• [DIRECTION A] In the Linux advice, what reason is given for learning vi?
• [DIRECTION B] Please list every package manager named in the Linux advice.

• [QUOTED PASSAGE]
====

On a similar note, learn to build software from sources in general. Learn how to unbuild things.

Learn emerge, apt, yum and pacman.

Learn the basics of GIT and SVN.

Learn to use vi. If things break there's a likely chance you'll have to use an editor in shell. A lot of the times, it's vi only.

Learn how to configure X.

Learn the basics of file storage system (what is a soft link, hard link, inode and so forth).

Learn how to troubleshoot ALSA.

Learn how to build a display driver from scratch.

Learn how to set up and configure SSH.

Learn how to set up and add users to sudo.

Learn hot to set up and configure iptables.

As someone else has mentioned, learn how to set up and maintain LAMP servers.

Learn some other common webserver configurations - Ruby and Node.

So, in a nutshell, there's a lot to learn. I'm just listing the basics.
 
Gentoo does require more knowledge than most (which can make it a good distro to learn for some), but I think it'd be better if he used something like CentOS as previously recommended. Different distros use different package managers, different init systems, etc., and could be confusing. Of course it's best to learn multiple init systems and such but it's probably best to start with those he'd be likely to encounter in a workplace and then expand to alternatives.
 
I'd focus on either Debian or Redhat derivatives before heading into stuff like Gentoo, Slack or Arch if you're looking for IT career distributions. CentOS/Ubuntu being the ones I'd suggest.
 
I'd also recommend CentOS.

====

• [GIVEN INFORMATION]
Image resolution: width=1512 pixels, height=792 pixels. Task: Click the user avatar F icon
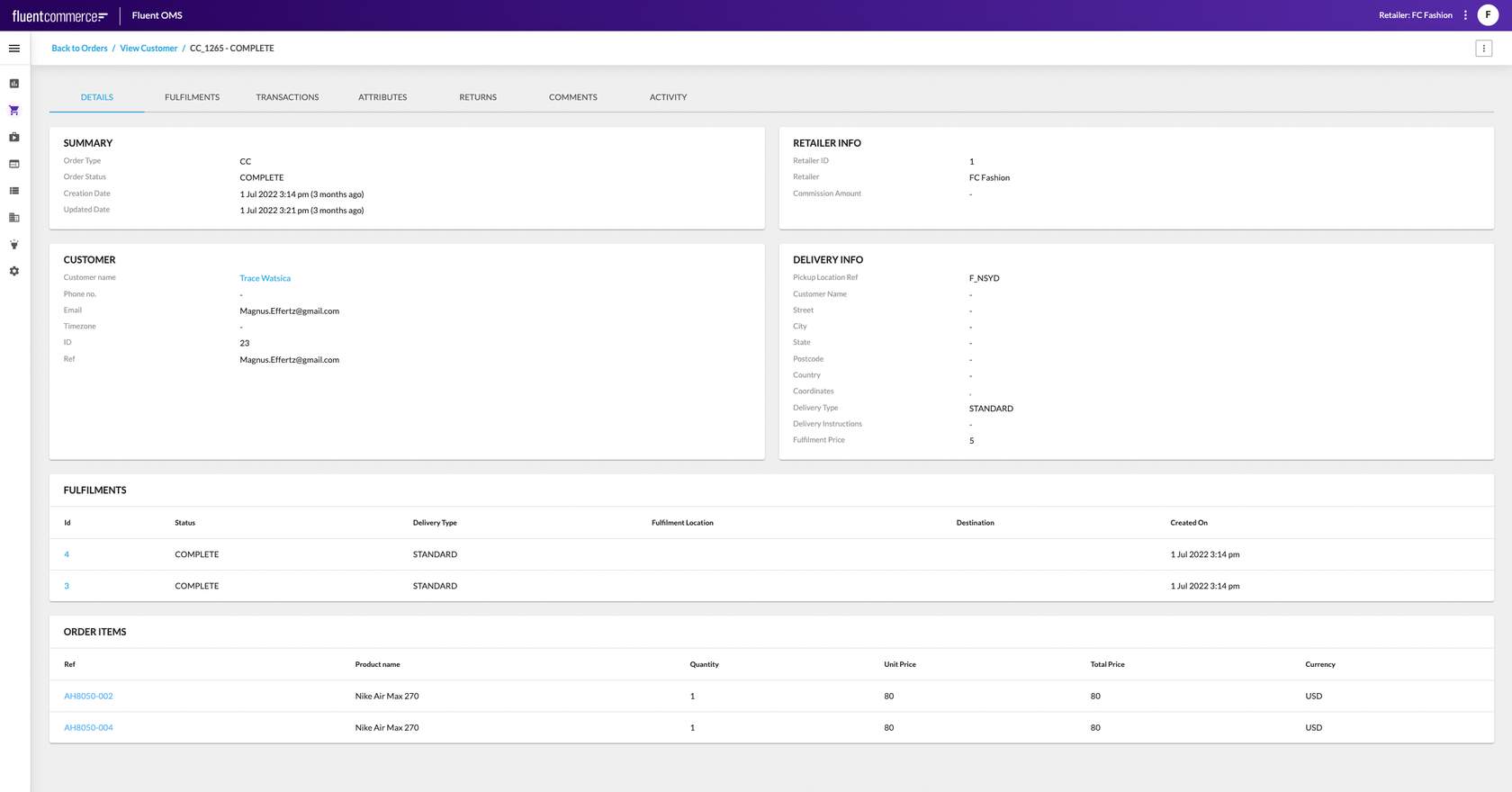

====

• [OUTPUT A] If things break, you will likely have to use an editor in the shell, and often vi is the only one available.

• [OUTPUT B] emerge, apt, yum, pacman